Chapter 2 – Oil Companies
Who are these money-guzzling corporations?
Chapter 3 – Competition or Collusion
Is there a competitive market with a level playing field?
Chapter 4 – Oil Company Control
Who is really making the money?
Chapter 5 – Federal Trade Commission
Regulators or Cohorts?
Chapter 6 – Pricing Across America
Why do prices vary across the country?
Chapter 7 – Refineries
Who Owns Them? Why are they important?
Chapter 8- Excuses, Excuses, Excuses
The typical story lines when prices go up at the pump.
Chapter 9 – Oil Supplier
Why so much talk about OPEC?
Chapter 10- Stopping the Madness
Can Oil Companies be Trusted?
Introduction:
Wouldn’t it be great to be in business and have a product everyone needed? And what if within this enterprise your competitors were few and far between?

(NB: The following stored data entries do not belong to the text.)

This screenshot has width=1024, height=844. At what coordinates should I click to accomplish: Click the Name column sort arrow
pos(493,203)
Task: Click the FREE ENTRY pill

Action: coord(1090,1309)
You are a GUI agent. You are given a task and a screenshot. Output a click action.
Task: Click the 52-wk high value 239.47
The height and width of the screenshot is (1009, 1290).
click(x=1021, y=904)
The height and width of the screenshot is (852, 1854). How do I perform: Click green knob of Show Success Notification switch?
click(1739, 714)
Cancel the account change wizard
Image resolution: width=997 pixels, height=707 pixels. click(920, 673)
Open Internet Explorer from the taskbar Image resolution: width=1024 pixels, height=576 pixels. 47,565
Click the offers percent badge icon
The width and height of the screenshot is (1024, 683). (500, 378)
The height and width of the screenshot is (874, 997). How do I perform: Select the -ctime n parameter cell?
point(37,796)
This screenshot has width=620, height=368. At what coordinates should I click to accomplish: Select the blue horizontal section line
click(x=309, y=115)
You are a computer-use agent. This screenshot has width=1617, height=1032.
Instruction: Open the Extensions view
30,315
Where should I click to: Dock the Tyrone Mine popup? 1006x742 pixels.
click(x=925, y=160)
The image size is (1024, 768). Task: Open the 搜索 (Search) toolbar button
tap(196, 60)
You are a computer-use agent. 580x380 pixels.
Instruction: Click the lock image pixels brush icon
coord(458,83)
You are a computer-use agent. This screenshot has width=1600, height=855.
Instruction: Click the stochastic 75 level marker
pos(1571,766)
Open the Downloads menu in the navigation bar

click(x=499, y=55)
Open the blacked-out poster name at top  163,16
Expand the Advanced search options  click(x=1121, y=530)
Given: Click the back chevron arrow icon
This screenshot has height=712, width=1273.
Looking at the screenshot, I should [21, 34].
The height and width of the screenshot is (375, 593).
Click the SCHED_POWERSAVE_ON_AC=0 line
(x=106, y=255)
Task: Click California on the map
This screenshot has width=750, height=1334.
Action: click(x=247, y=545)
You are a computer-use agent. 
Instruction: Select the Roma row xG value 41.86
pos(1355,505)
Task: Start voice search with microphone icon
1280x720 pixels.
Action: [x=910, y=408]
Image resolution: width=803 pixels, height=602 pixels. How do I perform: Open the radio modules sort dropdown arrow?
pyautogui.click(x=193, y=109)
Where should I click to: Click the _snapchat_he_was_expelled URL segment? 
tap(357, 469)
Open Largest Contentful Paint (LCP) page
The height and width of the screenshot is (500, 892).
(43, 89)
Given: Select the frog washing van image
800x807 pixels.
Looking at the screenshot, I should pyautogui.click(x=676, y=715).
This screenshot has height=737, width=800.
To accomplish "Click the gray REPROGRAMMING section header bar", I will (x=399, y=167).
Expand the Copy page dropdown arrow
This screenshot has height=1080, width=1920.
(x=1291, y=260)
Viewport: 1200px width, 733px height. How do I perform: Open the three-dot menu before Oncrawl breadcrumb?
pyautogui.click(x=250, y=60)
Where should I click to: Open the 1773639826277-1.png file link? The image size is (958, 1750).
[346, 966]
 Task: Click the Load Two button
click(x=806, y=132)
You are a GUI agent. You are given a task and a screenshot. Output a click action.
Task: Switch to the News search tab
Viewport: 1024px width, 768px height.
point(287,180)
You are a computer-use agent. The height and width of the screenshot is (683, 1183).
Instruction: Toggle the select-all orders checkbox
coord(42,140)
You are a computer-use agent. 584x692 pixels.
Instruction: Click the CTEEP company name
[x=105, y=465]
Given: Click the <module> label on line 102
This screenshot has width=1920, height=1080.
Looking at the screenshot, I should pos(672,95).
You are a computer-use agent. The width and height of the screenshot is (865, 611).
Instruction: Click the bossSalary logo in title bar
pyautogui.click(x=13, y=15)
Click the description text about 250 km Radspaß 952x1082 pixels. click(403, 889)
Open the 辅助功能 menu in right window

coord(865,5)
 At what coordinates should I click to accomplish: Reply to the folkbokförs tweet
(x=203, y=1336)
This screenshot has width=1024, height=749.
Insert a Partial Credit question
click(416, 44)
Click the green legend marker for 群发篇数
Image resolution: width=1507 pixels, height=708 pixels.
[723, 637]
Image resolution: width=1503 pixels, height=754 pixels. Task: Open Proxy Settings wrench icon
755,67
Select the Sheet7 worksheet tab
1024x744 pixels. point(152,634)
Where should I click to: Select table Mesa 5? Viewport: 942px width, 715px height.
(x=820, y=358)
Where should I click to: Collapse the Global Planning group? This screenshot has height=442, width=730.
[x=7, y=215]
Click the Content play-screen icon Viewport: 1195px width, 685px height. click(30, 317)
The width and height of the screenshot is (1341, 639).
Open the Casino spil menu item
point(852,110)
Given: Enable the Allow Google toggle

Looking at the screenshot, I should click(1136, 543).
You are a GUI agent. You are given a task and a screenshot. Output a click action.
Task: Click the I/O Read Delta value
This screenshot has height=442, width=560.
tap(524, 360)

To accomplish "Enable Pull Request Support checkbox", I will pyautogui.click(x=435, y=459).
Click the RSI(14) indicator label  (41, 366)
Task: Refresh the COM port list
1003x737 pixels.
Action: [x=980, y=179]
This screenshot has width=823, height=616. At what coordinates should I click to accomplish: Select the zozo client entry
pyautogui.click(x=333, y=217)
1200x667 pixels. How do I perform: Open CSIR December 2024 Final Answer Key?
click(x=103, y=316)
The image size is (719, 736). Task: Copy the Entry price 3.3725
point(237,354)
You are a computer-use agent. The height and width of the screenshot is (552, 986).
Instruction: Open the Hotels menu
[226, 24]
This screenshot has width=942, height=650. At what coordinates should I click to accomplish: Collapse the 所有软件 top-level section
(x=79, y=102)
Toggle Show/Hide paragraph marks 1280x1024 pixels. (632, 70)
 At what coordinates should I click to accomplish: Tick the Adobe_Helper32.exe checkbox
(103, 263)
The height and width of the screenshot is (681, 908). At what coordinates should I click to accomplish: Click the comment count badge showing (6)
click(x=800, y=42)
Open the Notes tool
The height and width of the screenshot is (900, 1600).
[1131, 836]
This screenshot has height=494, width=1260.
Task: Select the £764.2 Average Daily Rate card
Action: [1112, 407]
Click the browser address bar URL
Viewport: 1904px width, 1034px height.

Or better yet what if you could arrange it so that in your utopia competitors were not even truly competing against you, but had some type of alliance with you that would benefit all of your pocketbooks? Interested? Well then, welcome to the United States of America’s oil and petroleum business!
This industry can be somewhat complicated, but is not difficult to understand. Does it make sense for our country and economy, which is literally fueled by oil and gas, to allow five oil companies to control 62% of the industry? These major oil companies are the explorers, producers, refiners, wholesalers, transporters and marketers/retailers of the oil and gas products. These few major oil companies control the oil industry from the time they get it out of the ground until it reaches your home, car or business.
Retail gasoline service stations owners and operators have filed countless lawsuits against oil companies in the last ten years. The data points to our government‘s laissez faire attitude, and particularly the Federal Trade Commission and Department of Justice’s approach to “protecting” consumers or business interests when it comes to oil.
Big oil companies have great public relations machines that release information about why fuel and home heating prices are rising or why they are so high. People may think they are helpless to higher fuel prices, but this is not true. Petroleum prices affect everyone’s personal pocket book and virtually affect every business in America. In the bigger picture, oil and gas prices have a huge impact on the well being of this country and the World.
Oil companies need to be accountable not only to their stockholders, but to the public at large. They need to be good stewards of our community’s resources. Integrity is a word that corporate America should abide by and subscribe to. We have witnessed too many companies that have not been truthful or fair with their consumers and stockholders. Is being truthful and fair too much to ask?
As a former gas station owner and Texaco dealer, I can speak with first-hand knowledge of oil company pricing practices, their control of the marketplace, and even the oil industries’ egos and attitudes. This book will specifically look at what can be done to bring down the price of fuel. We will consider some very important questions and explore their answers. Including questions such as, Will a gasoline boycott be productive? Will a boycott of one company bring down the price of the entire industry? What is divorcement and will it work? Why don’t we have alternative fuel sources for our automobiles? Do we need to increase regulations or have mandates on refineries? Our energy policy has not changed in the last thirty year, isn’t it time for a change?
My hope is that you’ll consider the overwhelming evidence that supports the numerous claims of oil company collusion and parallel pricing. By better informing yourself through reading this book and witnessing the active efforts by oil companies to limit competition through predatory pricing, price discrimination, anti trust practices, raising rents, eliminating rebate programs, zone pricing, price-fixing, manipulation, limiting production, and controlling supply, I trust that you (and all of America) will band together and recognize the detriment of allowing these few firms to control such a vital marketplace and become informed and enraged enough to take action!